In recent times optical fiber have been developed for application in communication systems.

The achievement of low-loss transmission, along with the additional advantages of large infor-

mation carrying capacity, immunity from electromagnetic interference, and small size and

weight, has created a new technology. Optical fiber has become the medium of choice for

communications applications. For example, the TAT-8 (Trans-AtlanticTelephon #8) system

(1988), is a 6500-km all-fiber link which has trans-Atlantic telephone capacity to the equivalent

of 20 000 voice channels. Compare this with TAT-1, completed in 1955, which carried 50 voice

channels over coaxial cable. Optical fiber is also being used extensively in Local Area Networks

(LAN’s), which are used for voice or data communications within or between buildings. Many

new buildings are now being built with fiber installed in their framework for future LAN use.
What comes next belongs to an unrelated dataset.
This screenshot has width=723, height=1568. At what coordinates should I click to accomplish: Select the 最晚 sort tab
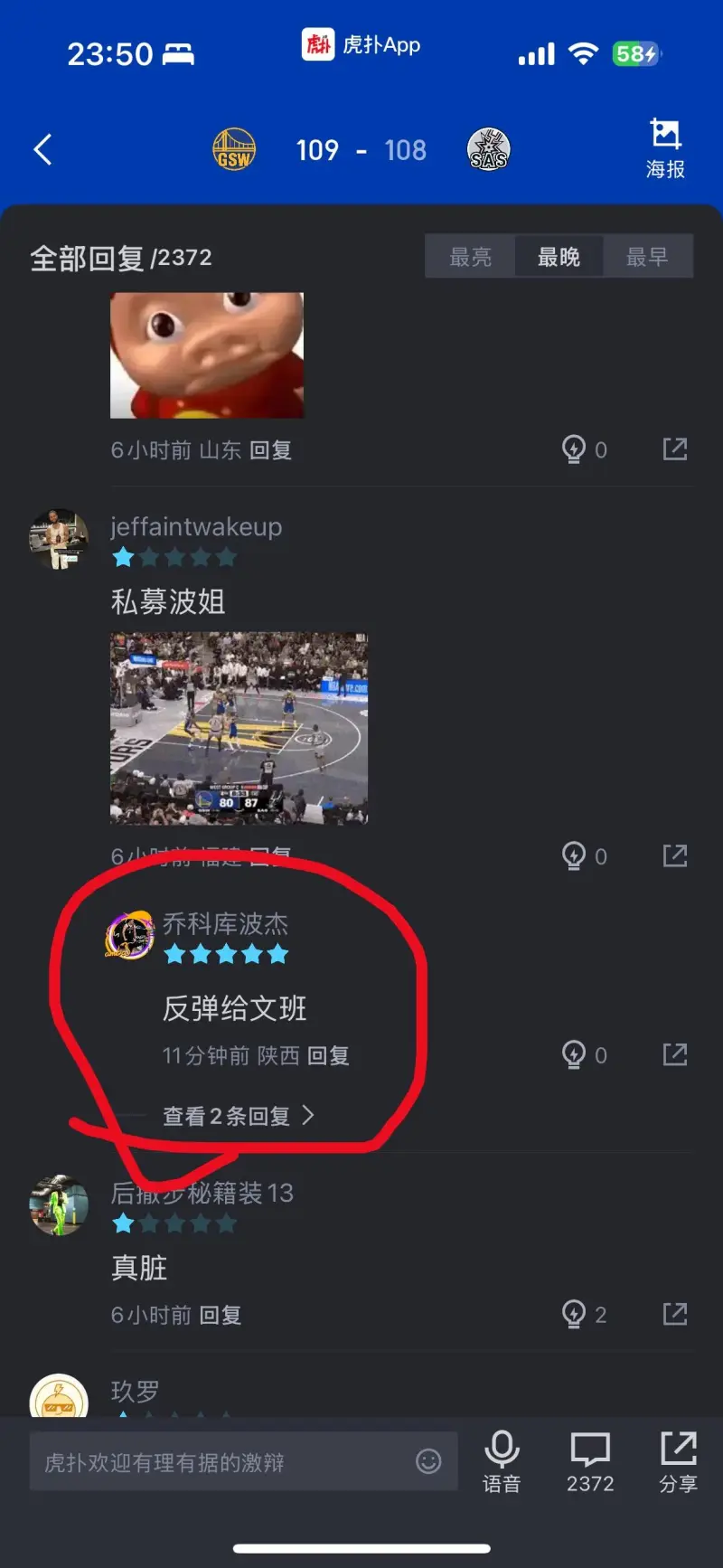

Optical fiber is also used in sensor applications, where the high sensitivity, low loss,

and electromagnetic interference immunity of the fibers can be expoited. Optical fibers are

versatile and sensors can be designed to detect many physical parameters, such as temperature,

pressure, strain, and electrical and magnetic fields, using either the power transmission

properties of multimode fibers or the phase sensitive properties of single-mode fibers.

In the laboratory You will have the opportunity to study five projects i fiber optics.

1. Measuring the numerical aperture .

2. Observing fiber modes.

3. Proximity sensor.

4. Pressure sensor.

5. Interferometric temperature sensor.

In the first two projects some basic properties of the optical fibers are examinated.

The other projects show how optical fiber can be used as sensors.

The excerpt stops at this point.